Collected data
========

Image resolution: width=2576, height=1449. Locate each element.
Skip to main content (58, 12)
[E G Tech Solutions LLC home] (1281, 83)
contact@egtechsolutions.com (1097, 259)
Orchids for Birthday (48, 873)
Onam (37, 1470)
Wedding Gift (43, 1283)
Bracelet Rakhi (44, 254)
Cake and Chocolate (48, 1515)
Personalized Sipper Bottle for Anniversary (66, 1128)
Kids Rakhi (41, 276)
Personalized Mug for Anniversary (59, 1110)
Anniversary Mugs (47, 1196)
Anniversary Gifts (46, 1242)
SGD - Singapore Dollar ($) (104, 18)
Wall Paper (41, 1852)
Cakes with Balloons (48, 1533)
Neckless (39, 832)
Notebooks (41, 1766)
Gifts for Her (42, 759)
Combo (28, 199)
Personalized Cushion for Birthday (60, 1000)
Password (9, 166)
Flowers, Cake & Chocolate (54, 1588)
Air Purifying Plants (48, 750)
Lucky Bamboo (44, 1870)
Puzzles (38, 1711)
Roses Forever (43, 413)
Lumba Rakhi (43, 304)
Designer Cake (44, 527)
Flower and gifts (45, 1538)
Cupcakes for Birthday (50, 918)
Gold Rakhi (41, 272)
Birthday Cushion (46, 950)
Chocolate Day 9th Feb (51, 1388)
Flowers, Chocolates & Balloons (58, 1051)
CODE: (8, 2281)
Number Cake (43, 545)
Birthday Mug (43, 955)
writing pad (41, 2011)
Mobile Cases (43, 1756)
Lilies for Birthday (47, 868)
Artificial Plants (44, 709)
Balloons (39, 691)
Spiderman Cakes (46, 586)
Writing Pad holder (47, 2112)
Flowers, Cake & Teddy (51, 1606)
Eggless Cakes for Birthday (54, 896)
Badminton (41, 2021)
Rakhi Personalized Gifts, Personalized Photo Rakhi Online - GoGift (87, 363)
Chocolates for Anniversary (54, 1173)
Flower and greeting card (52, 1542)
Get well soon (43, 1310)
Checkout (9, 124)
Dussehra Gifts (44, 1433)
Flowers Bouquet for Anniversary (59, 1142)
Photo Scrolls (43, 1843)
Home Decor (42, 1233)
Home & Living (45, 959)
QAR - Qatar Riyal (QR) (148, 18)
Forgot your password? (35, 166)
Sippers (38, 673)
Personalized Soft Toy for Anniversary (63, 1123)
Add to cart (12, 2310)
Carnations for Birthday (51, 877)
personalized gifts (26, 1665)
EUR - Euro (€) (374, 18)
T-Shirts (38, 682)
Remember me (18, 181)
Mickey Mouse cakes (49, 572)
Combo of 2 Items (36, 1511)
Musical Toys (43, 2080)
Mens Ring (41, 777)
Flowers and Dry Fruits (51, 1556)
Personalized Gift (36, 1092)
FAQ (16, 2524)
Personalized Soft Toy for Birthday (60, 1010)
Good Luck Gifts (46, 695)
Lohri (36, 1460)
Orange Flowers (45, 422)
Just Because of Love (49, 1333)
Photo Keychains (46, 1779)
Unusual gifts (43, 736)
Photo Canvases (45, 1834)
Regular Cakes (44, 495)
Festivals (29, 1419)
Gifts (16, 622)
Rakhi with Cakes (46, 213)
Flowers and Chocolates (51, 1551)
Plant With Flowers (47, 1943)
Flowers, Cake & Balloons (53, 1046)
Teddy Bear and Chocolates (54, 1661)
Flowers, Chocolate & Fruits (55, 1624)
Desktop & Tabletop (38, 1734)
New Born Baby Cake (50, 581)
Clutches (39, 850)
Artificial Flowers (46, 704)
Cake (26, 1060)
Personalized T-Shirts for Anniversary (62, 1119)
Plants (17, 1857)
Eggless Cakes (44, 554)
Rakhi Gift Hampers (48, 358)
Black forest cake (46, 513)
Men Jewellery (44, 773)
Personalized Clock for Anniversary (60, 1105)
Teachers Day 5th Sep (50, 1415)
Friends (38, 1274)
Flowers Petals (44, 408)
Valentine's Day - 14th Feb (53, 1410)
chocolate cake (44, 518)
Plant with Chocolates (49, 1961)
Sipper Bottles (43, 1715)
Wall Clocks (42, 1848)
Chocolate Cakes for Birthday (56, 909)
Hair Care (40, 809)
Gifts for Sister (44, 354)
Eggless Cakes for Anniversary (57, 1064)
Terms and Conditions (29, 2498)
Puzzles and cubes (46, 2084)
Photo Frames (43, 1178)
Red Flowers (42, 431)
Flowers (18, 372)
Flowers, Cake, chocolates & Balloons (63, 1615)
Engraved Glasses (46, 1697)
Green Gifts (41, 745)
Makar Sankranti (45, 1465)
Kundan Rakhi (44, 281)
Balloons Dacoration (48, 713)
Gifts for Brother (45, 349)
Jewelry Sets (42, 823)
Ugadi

========

WHAT THE EXERCISE ASKS »
Each line of the entries that contains the word "Anniversary" should be listed.

YOUR SOLUTION »
Personalized Sipper Bottle for Anniversary (66, 1128)
Personalized Mug for Anniversary (59, 1110)
Anniversary Mugs (47, 1196)
Anniversary Gifts (46, 1242)
Chocolates for Anniversary (54, 1173)
Flowers Bouquet for Anniversary (59, 1142)
Personalized Soft Toy for Anniversary (63, 1123)
Personalized T-Shirts for Anniversary (62, 1119)
Personalized Clock for Anniversary (60, 1105)
Eggless Cakes for Anniversary (57, 1064)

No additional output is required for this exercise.